My basic point of departure is to encourage an interpretation of the world in an experiential way, for some this is a mode that asks of people to express their autonomy against the manifolds of inertia around ones sensing organs that is involves entire mechanisms of translationÑacross localities, temporalities, physical inscriptions, languages, social milieus, moral orders, and epistemological paradigms. People must be active in taking heed of how their cellular structure is being rearranged by their surrounding public sphere, and the physiological effects of this on the body, on the imagination.

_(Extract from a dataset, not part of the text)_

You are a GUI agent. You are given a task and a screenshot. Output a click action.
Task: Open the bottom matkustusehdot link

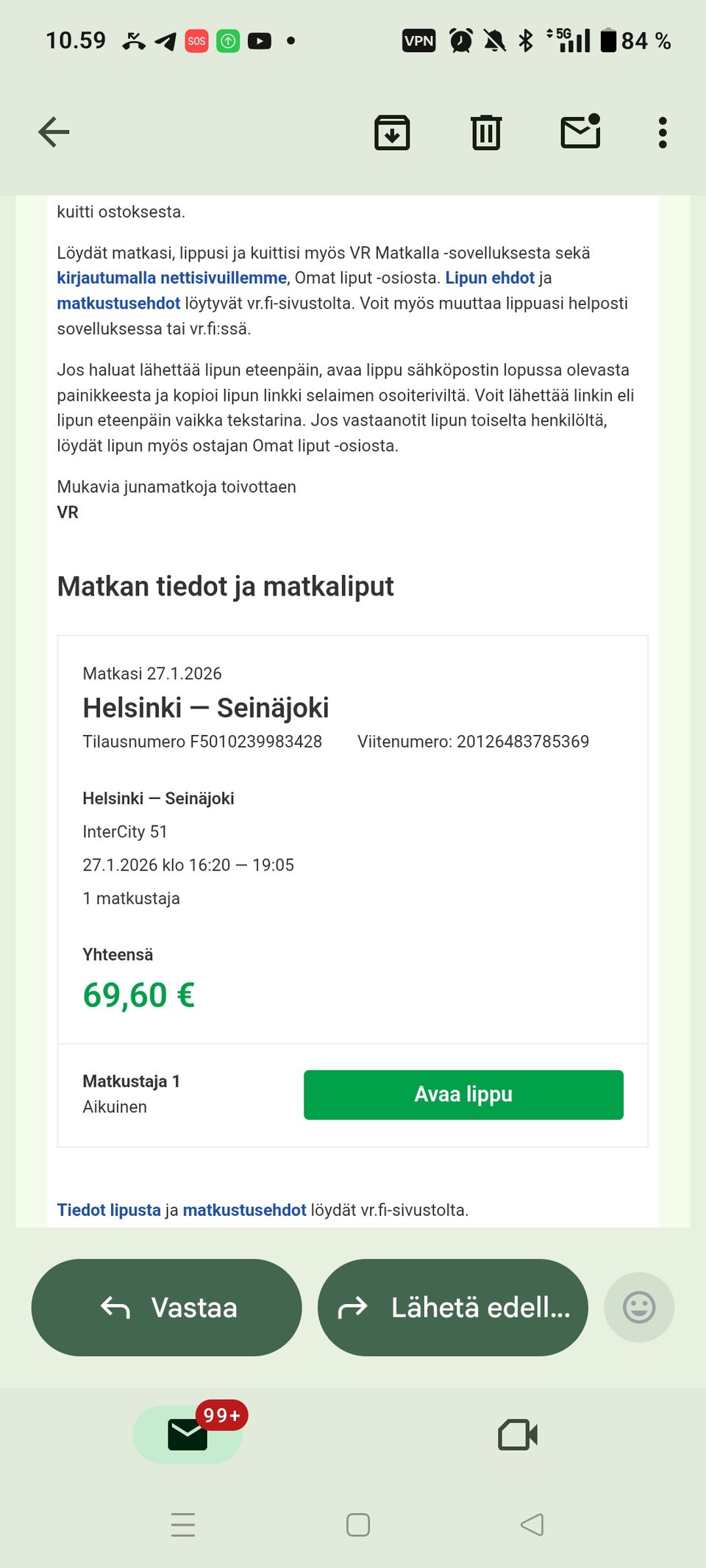click(244, 1210)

These are especially vivid aspects I would like to hold up in conclusion at this juncture in time when we are confronted by integrating other powers irreconcilable to our human nature. I hope my rethinking of embodiment is worlds away from an outdated Luddite, Thoreau-ean mythology that only conceives of technology as hostile to nature. I believe we must understand ourselves as mechanistic expressions of coded (and therefore editable) matter. However, the actual shifting of inertia that is entailed in asking people to make perceptual shift is first something we have to come to fully understand and work through before we can go to the next level of understanding. But what happens when entire structures i.e., A.I, nano-technology continues to process even though basic human understanding has broken down? I place a final emphasis upon sensory technologies and advocate that they perhaps they should be shaped to encode joy within this dark moment in history.